Task prompt
What is needed is the run of lines from the one with "The height and width of the screenshot is (322, 546)." through the close of the data, set down exactly.

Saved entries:
● ● ● ● ● ● ●

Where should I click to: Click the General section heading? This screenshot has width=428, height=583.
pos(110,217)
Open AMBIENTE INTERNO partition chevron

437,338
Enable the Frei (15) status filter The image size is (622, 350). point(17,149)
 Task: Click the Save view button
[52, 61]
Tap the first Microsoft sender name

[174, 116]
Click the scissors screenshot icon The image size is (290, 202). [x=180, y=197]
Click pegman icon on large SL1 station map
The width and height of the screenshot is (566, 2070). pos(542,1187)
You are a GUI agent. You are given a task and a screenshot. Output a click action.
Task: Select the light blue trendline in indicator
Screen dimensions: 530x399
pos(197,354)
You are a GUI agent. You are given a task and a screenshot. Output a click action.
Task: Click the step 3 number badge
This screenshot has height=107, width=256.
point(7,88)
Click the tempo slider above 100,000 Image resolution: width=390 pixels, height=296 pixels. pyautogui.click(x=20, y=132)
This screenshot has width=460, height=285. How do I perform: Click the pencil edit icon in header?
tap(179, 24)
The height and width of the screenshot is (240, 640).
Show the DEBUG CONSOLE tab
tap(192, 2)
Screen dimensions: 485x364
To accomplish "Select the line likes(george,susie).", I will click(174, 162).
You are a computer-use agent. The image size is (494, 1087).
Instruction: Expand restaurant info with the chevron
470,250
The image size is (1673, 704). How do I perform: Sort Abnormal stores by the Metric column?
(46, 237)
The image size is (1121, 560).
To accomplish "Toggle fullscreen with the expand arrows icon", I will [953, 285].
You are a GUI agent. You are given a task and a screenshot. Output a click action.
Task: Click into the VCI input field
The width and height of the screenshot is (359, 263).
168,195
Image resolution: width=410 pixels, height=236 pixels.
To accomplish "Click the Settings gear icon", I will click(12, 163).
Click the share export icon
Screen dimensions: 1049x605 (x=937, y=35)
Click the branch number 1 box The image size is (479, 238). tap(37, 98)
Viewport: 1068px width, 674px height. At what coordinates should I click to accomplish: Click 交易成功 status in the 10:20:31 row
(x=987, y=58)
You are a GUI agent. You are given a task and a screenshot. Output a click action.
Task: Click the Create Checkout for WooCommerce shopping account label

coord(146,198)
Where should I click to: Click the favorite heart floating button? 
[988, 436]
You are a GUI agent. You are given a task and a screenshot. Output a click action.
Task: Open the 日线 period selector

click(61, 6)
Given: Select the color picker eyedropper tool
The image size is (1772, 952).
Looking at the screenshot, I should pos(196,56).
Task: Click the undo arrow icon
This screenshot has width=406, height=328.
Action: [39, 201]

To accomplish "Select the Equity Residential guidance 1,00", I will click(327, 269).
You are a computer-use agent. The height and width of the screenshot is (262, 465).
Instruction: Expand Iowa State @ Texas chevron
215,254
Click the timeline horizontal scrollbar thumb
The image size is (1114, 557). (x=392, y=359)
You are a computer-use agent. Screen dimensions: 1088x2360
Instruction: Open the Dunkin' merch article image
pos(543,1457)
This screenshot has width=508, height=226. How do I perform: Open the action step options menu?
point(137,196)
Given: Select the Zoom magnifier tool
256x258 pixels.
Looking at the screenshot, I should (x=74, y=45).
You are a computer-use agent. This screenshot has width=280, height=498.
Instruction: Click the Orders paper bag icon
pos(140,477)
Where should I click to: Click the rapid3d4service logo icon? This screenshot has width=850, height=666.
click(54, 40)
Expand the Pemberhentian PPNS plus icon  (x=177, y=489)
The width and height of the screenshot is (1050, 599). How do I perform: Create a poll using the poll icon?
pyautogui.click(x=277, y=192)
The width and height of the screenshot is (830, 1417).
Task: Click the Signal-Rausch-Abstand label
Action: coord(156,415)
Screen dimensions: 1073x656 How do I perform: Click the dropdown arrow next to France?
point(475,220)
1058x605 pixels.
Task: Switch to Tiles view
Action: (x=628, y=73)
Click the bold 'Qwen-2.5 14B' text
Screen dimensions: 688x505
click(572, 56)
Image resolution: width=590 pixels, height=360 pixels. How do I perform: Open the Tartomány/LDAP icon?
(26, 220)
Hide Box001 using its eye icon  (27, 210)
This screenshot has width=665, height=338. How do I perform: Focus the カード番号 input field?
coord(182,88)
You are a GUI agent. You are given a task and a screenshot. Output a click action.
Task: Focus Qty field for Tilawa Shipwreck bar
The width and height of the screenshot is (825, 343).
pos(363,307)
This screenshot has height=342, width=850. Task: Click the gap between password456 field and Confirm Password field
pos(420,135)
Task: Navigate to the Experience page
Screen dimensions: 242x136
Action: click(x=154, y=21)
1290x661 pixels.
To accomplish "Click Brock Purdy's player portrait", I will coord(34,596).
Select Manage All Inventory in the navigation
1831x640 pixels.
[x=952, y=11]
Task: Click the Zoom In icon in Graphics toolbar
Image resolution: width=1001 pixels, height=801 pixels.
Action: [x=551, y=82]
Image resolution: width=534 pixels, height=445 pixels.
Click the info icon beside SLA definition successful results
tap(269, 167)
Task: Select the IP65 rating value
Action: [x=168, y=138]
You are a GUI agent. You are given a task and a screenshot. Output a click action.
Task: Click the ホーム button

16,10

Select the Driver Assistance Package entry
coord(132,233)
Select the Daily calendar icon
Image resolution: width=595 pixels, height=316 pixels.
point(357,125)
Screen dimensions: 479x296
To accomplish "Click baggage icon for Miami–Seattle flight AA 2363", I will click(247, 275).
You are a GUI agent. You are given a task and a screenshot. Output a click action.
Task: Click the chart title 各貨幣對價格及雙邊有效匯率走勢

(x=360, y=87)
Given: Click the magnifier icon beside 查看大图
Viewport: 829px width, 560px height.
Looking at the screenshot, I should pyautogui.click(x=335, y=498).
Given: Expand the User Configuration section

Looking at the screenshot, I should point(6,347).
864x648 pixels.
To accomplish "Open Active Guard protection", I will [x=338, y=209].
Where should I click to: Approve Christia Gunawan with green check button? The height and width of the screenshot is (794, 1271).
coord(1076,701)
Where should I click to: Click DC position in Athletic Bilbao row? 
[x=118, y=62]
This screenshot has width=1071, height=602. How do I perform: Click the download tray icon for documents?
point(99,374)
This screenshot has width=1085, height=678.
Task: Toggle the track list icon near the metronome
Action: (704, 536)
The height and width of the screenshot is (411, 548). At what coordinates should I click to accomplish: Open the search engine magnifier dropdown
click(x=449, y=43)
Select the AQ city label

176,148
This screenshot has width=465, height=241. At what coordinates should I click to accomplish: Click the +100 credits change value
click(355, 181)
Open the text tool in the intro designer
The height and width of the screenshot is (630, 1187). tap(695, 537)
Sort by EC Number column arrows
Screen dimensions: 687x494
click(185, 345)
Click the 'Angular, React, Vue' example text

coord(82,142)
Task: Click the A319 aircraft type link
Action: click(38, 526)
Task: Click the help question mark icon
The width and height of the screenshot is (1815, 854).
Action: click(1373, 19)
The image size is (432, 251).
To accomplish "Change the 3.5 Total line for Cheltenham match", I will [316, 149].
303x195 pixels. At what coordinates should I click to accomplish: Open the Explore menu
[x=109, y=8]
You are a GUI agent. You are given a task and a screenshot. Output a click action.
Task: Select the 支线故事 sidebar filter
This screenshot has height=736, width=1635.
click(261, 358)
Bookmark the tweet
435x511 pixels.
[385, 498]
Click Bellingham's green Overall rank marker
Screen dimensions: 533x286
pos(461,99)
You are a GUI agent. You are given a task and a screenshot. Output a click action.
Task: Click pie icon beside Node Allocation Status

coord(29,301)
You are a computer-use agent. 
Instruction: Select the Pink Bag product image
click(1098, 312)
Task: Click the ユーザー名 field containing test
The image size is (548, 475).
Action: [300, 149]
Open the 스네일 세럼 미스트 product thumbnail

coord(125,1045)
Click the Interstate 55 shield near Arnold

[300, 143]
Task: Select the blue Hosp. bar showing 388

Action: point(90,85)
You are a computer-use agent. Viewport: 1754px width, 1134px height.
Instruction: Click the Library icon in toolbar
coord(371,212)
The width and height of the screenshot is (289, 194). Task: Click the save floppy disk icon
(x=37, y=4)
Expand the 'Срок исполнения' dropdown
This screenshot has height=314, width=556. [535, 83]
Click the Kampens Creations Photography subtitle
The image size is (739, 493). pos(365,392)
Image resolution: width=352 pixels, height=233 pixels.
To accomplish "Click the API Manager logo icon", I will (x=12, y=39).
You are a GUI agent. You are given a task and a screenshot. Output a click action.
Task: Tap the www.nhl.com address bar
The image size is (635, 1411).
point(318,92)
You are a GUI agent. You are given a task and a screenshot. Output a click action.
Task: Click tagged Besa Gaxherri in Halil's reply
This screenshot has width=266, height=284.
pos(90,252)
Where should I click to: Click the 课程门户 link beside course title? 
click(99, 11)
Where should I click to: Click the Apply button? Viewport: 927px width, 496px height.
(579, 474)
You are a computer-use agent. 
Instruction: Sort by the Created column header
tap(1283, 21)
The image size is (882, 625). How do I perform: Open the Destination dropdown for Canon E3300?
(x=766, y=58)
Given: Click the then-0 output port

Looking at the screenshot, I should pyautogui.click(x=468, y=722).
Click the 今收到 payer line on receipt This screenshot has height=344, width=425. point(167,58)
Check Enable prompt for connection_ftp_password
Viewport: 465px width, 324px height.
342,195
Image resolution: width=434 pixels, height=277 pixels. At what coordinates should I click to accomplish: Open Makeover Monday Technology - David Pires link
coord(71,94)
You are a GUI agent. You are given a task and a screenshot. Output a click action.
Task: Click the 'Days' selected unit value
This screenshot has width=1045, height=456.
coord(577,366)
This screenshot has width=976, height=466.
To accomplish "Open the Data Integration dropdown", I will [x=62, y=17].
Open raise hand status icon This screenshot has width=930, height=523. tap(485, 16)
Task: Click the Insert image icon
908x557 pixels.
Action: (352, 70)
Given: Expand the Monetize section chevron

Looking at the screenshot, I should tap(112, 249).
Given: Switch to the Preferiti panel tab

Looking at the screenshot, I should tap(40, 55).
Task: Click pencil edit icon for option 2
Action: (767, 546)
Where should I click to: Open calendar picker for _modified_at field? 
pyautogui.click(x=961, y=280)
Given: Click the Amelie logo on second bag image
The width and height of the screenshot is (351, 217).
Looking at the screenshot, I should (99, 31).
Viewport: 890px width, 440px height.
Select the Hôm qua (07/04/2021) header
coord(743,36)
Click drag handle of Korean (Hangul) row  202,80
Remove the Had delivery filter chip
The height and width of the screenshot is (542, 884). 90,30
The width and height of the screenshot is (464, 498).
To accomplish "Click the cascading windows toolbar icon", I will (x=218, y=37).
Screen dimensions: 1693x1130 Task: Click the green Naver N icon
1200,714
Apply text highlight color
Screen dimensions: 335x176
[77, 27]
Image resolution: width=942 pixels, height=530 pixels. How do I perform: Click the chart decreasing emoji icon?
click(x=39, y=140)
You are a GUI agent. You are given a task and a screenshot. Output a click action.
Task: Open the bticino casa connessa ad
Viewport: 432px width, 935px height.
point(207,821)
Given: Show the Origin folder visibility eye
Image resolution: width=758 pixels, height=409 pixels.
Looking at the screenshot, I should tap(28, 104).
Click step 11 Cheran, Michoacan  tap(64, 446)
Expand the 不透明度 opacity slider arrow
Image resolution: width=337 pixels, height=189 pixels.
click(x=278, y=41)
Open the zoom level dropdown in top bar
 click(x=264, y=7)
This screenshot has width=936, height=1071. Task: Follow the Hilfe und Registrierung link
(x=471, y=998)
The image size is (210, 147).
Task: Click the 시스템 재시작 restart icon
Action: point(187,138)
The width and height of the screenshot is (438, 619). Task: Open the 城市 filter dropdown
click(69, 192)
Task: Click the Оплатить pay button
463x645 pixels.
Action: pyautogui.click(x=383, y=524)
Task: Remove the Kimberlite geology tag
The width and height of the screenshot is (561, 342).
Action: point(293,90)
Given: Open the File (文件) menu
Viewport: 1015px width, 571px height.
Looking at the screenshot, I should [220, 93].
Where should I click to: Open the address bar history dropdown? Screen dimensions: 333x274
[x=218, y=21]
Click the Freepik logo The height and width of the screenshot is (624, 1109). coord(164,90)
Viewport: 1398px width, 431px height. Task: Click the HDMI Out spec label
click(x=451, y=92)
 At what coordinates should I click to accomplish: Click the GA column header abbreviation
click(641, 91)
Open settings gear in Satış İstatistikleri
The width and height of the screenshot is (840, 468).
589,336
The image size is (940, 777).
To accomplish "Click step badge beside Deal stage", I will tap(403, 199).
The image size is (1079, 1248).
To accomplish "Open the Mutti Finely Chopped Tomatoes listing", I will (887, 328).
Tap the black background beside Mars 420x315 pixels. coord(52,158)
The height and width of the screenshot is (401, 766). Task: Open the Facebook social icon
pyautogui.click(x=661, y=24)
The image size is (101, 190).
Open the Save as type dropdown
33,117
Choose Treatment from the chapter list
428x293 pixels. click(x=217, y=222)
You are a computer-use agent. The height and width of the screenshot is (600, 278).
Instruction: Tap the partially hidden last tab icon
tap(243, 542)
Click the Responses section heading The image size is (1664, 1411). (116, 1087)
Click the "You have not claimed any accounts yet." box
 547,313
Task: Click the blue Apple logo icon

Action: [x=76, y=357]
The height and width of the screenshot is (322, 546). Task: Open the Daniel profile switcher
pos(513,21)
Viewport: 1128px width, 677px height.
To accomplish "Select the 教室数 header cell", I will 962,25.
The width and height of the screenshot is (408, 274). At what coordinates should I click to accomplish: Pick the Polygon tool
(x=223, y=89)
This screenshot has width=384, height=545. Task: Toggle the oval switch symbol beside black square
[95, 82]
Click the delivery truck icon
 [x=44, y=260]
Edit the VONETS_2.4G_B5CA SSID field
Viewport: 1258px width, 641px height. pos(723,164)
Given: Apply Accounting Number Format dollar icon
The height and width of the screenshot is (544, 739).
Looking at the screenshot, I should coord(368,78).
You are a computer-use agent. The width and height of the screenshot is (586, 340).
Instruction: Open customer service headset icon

● ● ● ● ● ● ●

Result of the exercise
The height and width of the screenshot is (322, 546). Task: Open the Daniel profile switcher
pos(513,21)
Viewport: 1128px width, 677px height.
To accomplish "Select the 教室数 header cell", I will 962,25.
The width and height of the screenshot is (408, 274). At what coordinates should I click to accomplish: Pick the Polygon tool
(x=223, y=89)
This screenshot has width=384, height=545. Task: Toggle the oval switch symbol beside black square
[95, 82]
Click the delivery truck icon
 [x=44, y=260]
Edit the VONETS_2.4G_B5CA SSID field
Viewport: 1258px width, 641px height. pos(723,164)
Given: Apply Accounting Number Format dollar icon
The height and width of the screenshot is (544, 739).
Looking at the screenshot, I should coord(368,78).
You are a computer-use agent. The width and height of the screenshot is (586, 340).
Instruction: Open customer service headset icon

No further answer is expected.